§ **Tasks for this exercise**
1 – In the rare category analysis tutorial outline, how many minutes are allotted to Part III: Rare Category Generalization?
2 – From the rare category analysis tutorial outline, quote the passage that starts at the words "Introduction (10 mins)" and ends after "Generalization (30 mins)".

§ **Extract provided**
──────
Introduction (10 mins)
What is rare categories
What are the key challenges in rare category analysis
What are some real-world applications with respect to rare category analysis
Part I: Rare Category Representation (20 mins)
Unsupervised representation learning
Supervised representation learning
Part II: Rare Category Inference (20 mins)
Inferences for prediction
Inferences for interpretation
Part III: Rare Category Generalization (30 mins)
Part IV: An End-to-End Rare Category Analysis Prototype (5 mins)
Part V: Conclusion and Future Directions (5 mins)
Part VI: Q&A (5 mins)
Dawei Zhou is currently a Ph.D. student at the Department of Computer Science, University of Illinois at Urbana-Champaign. His current research interests include rare category analysis, active learning, and semi-supervised learning, with applications in financial fraud detection, social network analysis. Dawei Zhou has worked on rare category analysis for 4 years, which results in 14 publications at major conferences (e.g., IJCAI, AAAI, KDD, WWW, CIKM, SDM, ICDM) and 7 journals (e.g., TKDD, DMKD).
Lecheng Zheng is currently a Ph.D. student at the Department of Computer Science, University of Illinois at Urbana-Champaign. His current research interests include graph generation, heterogeneous learning, and semi-supervised learning. Lecheng Zheng has worked on graph generation for two years, which results in 4 publication at major conferences (e.g. AAAI, KDD, WWW, SDM) and 1 journal.
──────
§ **Data section**
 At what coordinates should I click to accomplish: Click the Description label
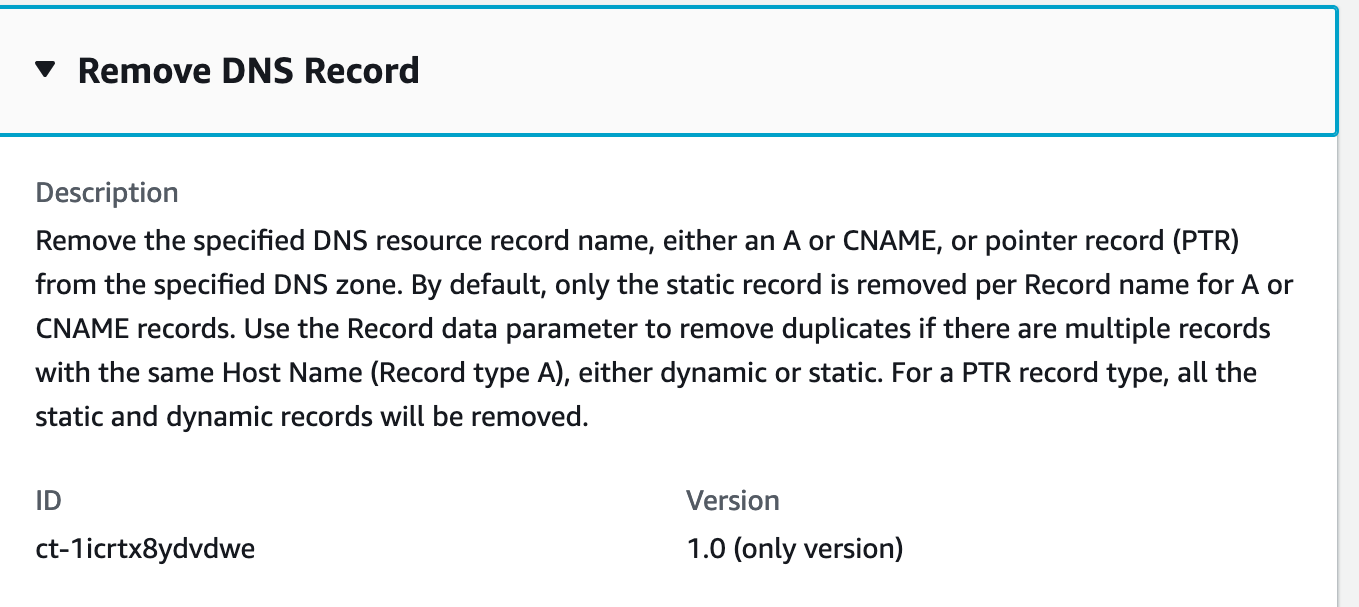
──────
§ **Problem solutions**
1 – 30 minutes

2 –
Introduction (10 mins)
What is rare categories
What are the key challenges in rare category analysis
What are some real-world applications with respect to rare category analysis
Part I: Rare Category Representation (20 mins)
Unsupervised representation learning
Supervised representation learning
Part II: Rare Category Inference (20 mins)
Inferences for prediction
Inferences for interpretation
Part III: Rare Category Generalization (30 mins)